他方で、乗る時間帯を毎日変える、乗る場所も毎日変えるなどの自衛も心掛けた方がよいでしょう。もちろん、痴漢は被害者に落ち度はありません。痴漢する側のみが悪いです。しかしそうはいっても被害に遭わないようにすることも大事です。空き巣に遭わないために自宅の戸締りに気をつけるのと同じことです。

身内からの被害は、被害に遭った子の年齢、被害に気付いた人と加害者との関係などに大きく影響されるため、対応がさらに難しいでしょう。

例えば加害者が息子で被害者が娘の場合、親としては信じたくない心理が働き、「お兄ちゃんがそんなことするはずない」等と娘の言い分を否定したくなることもあるでしょう。

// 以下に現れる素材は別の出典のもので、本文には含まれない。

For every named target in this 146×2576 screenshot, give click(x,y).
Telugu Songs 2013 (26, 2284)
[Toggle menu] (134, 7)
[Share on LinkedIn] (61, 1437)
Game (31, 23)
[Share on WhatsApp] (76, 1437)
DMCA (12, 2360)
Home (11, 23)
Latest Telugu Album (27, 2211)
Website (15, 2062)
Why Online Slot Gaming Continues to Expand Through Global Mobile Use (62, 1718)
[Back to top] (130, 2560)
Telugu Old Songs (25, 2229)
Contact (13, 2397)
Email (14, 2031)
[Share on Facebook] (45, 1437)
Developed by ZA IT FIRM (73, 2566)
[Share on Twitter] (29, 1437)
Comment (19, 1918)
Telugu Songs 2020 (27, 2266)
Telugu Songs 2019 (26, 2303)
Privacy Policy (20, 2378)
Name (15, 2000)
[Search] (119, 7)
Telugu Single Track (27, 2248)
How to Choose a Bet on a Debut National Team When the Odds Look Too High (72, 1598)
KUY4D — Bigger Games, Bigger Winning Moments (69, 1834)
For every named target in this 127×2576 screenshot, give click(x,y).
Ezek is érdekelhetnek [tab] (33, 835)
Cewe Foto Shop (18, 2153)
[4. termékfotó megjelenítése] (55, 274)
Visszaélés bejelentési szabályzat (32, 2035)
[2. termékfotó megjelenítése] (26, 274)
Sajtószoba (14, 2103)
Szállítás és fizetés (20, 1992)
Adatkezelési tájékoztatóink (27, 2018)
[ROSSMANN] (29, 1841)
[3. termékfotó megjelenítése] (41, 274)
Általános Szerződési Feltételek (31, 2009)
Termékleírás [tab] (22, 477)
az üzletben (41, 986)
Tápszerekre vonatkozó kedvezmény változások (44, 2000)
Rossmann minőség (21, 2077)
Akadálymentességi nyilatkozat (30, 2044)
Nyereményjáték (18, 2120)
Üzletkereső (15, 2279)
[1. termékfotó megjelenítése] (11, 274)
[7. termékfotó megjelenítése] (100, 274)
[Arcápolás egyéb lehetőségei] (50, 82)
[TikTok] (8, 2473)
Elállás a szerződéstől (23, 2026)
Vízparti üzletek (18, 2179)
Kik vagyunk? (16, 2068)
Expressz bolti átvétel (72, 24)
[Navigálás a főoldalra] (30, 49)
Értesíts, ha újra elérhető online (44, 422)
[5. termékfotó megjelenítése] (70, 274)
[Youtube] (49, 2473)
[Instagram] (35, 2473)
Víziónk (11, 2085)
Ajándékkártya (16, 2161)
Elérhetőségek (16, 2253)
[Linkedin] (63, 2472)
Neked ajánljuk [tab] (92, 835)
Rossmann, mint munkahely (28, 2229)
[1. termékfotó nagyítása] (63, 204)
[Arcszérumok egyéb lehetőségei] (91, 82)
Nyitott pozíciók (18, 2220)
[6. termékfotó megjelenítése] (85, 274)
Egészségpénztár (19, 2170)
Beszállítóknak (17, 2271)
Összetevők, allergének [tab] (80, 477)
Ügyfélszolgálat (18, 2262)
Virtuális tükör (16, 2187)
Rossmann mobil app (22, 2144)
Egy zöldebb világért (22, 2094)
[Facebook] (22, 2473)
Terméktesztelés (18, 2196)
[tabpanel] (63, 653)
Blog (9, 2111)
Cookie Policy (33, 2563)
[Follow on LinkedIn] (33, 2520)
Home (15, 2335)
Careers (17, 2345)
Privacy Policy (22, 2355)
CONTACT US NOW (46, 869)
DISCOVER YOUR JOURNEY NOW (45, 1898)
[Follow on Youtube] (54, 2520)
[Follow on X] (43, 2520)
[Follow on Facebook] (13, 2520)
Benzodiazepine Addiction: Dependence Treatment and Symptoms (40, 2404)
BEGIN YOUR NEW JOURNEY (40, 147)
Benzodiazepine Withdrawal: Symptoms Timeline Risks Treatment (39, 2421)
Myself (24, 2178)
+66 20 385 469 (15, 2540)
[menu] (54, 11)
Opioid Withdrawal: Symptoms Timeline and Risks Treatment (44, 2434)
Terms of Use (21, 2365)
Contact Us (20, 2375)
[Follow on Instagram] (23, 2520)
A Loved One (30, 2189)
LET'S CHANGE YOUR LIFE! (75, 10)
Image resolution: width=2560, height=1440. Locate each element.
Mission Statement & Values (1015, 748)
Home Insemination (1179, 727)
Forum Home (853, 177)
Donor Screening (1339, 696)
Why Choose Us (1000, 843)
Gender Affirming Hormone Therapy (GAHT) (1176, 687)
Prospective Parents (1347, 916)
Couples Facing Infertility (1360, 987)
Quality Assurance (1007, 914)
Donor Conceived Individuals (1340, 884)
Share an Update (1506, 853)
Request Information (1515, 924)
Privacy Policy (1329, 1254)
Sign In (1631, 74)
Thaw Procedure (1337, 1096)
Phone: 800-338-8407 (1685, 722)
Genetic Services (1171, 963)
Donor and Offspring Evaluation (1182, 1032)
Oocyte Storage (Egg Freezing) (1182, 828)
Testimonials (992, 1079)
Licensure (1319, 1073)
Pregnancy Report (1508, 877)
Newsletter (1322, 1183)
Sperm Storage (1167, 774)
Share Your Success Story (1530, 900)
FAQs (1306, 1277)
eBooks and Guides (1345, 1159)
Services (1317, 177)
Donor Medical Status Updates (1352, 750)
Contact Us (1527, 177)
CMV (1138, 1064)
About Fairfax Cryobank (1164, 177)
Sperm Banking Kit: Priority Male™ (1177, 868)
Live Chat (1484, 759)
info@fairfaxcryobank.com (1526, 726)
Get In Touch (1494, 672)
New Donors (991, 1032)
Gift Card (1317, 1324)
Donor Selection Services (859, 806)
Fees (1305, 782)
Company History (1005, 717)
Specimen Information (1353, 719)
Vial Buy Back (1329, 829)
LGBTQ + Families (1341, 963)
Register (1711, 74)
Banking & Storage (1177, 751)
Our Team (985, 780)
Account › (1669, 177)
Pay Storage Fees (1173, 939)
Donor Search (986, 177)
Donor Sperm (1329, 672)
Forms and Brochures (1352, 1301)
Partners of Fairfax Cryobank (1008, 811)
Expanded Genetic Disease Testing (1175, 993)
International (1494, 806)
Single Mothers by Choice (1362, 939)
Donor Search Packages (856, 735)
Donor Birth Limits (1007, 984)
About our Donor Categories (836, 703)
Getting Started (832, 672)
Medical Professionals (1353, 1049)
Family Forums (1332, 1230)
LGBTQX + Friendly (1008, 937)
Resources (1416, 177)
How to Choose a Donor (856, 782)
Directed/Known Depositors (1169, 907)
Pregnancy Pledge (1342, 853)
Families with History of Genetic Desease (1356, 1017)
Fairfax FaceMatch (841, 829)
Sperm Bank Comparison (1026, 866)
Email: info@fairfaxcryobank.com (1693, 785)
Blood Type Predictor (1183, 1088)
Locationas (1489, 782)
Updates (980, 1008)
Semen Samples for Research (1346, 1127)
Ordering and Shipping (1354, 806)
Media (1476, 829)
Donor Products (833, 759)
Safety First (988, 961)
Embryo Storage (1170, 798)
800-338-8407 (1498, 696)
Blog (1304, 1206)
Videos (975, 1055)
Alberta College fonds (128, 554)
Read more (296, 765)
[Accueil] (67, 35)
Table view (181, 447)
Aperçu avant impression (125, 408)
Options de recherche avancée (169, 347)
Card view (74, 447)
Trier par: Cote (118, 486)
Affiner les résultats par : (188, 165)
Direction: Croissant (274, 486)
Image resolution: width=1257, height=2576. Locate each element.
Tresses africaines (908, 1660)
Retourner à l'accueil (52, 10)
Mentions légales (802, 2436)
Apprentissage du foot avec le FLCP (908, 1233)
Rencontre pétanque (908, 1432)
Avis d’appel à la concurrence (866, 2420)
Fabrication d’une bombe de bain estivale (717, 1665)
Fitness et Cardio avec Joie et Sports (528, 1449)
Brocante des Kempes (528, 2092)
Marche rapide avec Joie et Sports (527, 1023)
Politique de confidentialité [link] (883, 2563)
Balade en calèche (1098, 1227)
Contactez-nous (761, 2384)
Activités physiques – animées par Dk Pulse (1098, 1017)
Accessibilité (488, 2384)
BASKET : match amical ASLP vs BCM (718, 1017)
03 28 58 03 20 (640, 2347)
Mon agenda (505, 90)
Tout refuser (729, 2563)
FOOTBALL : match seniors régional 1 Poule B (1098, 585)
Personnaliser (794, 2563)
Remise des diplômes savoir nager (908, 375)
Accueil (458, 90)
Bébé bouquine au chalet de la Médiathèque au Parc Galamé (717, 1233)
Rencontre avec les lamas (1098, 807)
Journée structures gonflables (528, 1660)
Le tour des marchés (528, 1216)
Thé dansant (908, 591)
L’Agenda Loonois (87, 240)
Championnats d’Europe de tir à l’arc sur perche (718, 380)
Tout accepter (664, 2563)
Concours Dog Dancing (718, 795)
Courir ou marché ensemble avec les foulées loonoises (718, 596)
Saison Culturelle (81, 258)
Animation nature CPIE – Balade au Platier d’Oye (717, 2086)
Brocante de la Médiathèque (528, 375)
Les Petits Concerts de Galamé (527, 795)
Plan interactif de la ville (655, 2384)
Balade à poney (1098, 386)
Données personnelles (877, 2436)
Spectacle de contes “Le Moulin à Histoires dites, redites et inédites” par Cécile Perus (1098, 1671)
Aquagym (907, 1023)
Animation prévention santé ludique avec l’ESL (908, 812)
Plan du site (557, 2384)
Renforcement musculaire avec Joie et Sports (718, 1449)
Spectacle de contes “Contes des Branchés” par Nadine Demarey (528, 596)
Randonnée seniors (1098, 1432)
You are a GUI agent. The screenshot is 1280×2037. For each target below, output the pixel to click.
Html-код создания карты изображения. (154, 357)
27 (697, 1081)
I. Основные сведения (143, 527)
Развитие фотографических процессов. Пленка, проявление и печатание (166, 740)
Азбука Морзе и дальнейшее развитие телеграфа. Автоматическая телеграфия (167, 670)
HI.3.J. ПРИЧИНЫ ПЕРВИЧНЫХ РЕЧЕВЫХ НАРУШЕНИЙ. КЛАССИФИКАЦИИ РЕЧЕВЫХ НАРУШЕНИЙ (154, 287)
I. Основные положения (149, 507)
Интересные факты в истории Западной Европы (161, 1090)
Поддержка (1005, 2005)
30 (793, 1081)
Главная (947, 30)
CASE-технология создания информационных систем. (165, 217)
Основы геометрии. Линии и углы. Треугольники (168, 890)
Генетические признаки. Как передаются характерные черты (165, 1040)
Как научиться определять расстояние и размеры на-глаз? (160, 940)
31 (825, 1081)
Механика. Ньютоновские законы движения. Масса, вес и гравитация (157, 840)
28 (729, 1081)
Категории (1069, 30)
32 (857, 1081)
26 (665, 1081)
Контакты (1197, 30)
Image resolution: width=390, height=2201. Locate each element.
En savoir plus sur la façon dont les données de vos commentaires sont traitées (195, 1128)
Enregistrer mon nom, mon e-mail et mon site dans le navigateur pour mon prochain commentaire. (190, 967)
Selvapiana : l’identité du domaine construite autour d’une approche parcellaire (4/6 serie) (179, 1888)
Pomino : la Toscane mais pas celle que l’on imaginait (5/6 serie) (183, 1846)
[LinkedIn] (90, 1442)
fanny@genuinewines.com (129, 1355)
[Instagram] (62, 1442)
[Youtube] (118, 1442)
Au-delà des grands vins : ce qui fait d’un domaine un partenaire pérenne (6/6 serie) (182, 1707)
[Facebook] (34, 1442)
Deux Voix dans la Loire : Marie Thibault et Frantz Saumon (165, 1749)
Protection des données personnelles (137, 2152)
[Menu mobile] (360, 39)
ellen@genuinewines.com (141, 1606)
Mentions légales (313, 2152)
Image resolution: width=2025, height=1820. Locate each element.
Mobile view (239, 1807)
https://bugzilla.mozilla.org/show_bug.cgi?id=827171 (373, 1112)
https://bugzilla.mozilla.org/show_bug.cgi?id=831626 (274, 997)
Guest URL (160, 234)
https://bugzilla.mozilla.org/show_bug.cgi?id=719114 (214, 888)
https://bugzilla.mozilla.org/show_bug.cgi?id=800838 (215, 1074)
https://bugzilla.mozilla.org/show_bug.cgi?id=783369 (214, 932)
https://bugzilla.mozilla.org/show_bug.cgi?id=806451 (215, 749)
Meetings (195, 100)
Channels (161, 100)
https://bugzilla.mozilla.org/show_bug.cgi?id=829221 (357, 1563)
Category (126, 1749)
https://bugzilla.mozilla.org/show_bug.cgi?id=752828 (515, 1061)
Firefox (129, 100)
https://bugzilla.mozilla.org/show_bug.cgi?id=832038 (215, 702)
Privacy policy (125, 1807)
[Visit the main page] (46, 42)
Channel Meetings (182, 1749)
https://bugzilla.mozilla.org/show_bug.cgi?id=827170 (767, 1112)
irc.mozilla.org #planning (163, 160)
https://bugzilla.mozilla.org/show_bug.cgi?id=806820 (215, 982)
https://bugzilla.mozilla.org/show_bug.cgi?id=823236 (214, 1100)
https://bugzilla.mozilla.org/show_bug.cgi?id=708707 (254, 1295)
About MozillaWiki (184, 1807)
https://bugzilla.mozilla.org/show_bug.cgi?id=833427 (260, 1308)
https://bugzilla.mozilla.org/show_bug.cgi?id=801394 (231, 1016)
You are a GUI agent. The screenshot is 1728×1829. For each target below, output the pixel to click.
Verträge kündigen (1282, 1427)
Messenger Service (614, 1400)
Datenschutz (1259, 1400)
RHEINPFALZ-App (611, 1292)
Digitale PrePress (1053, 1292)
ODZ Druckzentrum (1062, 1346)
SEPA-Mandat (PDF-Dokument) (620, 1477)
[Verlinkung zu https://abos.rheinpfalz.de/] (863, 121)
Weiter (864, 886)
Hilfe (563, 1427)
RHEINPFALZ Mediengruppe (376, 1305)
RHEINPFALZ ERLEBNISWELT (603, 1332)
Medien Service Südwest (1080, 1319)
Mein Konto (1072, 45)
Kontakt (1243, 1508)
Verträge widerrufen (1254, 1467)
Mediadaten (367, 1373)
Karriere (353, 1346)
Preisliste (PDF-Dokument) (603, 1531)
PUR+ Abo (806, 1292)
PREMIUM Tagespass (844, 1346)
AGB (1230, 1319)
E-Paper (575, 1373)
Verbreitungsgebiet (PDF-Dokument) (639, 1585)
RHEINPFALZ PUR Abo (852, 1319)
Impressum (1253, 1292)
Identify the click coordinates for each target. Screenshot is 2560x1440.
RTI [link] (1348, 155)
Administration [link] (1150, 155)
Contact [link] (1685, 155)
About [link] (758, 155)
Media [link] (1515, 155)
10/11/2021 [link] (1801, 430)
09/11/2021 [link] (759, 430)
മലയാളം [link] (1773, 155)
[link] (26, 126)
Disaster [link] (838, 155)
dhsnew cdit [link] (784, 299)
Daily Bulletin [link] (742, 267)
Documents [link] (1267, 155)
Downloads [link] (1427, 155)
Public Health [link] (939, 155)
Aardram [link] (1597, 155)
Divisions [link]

娘が被害に遭ったことに気づいたら、相談電話である「#8103」やワンストップ支援センターなどに相談しましょう。専門家のアドバイスに従い、被害者の心身のケア、事件化するための証拠の採取や警察への届出等を検討しましょう。

親が絶対にしてはいけないこと

性被害を子どもから打ち明けられたら、親は何と声を掛けたらいいのでしょうか。『おとめ六法』(KADOKAWA)でも説明していますが、どのような場合であっても、絶対に怒らないことが第一に重要です。

子どもは勇気を出して打ち明けています。「そんな短いスカートをはいているから」など、子どもに落ち度があるような言い方はやめましょう。被害から時間が経過していても、「どうしていままで黙っていたの?」と問い詰めないでください。

また、「気のせいではないのか」「忘れたほうがいい」などと子どもが打ち明けた内容を否定する発言もやめてください。まずは子どもの言い分に耳を傾けてください。

そして話を聞いた後は、「よく話してくれたね」とねぎらい、「あなたはなにも悪くないのだから、安心してね」と言ってあげてください。

そして、なにに困っているのか、体調などを尋ね、早めに一緒に警察やワンストップ支援センターに相談に行きましょう。子どもが同意すれば、学校のスクールカウンセラーに相談してみるのもよいでしょう。